Then we need to look at countries that have been (and are) 100% oil importers. Like Japan and Europe. How are they reacting?
Business Week had a good article last week on % of driving done for work, leisure, etc in the US. Only about 25% is work. Most driving in the US is "non-essential" ... so do we all just switch to scooters like Italy?
The US imports about 11M barrels a day, or about 70% of consumption. At $70 thats a 281B deficit a year. People seem OK with it now. If it doubles, is that still OK?
How long do we have till that happens?
Personally I think the geopolitical implications are dire. We are heading towards a brick wall, but we don't know when we will hit it, or how hard we will hit, or what the fallout will be. I feel like I'm sailing on the Titanic. The US will be forced to dramatically revise its global defence strategy, which will have a geopolitical fallout I cannot even imagine.
There are lots of web sites on the dollar collapse, and the current economic crisis. i believe Oil will be the cause of the collapse.
When I think it through, the only rational response as an individual is to buy gold. I feel like Henny Penny. I have seen some discussions that say this is an overreaction. People have been looking for an excuse to forcast "doomsday" for hundreds of years. Is this just that? another fantasy doomsday scenario that modern ingenuity and economics will overcome?

What will the average American do?

Good question.  I consider myself pretty average.

I drive less.  I stay close to home.  I've been bringing my lunch to work.  I go out less.  I take public transportation.  I go to the beach on the weekends (I live in a beach town).  I'm growing tomatoes.  I cook on my grill.  I'm adding insulation to my house, and looking for other ways to be more energy efficient.

Preparing for the end of the world is hard.  I go back and forth ... one day I lean towards technology saving us (at least from civilization collapsing), the next I think we're forked.

Am I being foolish saving (tax deferred) for a retirement that's 30 years away?  Should I be pumping that money into bullion instead?  Buy land in the sticks?  Build a cabin?  

What should I tell my mother to do with her retirement account?  What about my father who is retiring and getting a govt pension?

When I try to talk to people about PeakOil they all think I'm nuts.  When I try to talk to people about the economy, about the govt, about fiat money, they think I'm nuts.

Maybe I'm nuts?  :)

i feel about the same way.

as long as we pay our taxes on time, they let us run around without a straitjacket ?  :-)

### [Information provided]
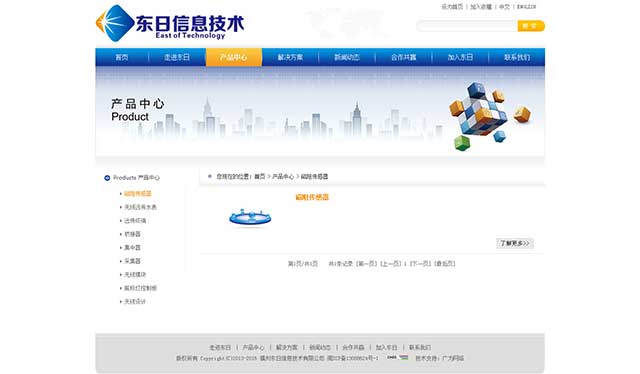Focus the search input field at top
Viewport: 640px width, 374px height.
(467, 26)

### [Exercise requirements]
(1) In the forum thread on oil imports, what share of US oil consumption do imports make up?
(2) Reproduce a passage from the forum thread on oil imports, starting at the words "Personally I think" and stopping after the words "average American do?".

### [Results of the exercise]
(1) About 70%.

(2)
Personally I think the geopolitical implications are dire. We are heading towards a brick wall, but we don't know when we will hit it, or how hard we will hit, or what the fallout will be. I feel like I'm sailing on the Titanic. The US will be forced to dramatically revise its global defence strategy, which will have a geopolitical fallout I cannot even imagine.
There are lots of web sites on the dollar collapse, and the current economic crisis. i believe Oil will be the cause of the collapse.
When I think it through, the only rational response as an individual is to buy gold. I feel like Henny Penny. I have seen some discussions that say this is an overreaction. People have been looking for an excuse to forcast "doomsday" for hundreds of years. Is this just that? another fantasy doomsday scenario that modern ingenuity and economics will overcome?

What will the average American do?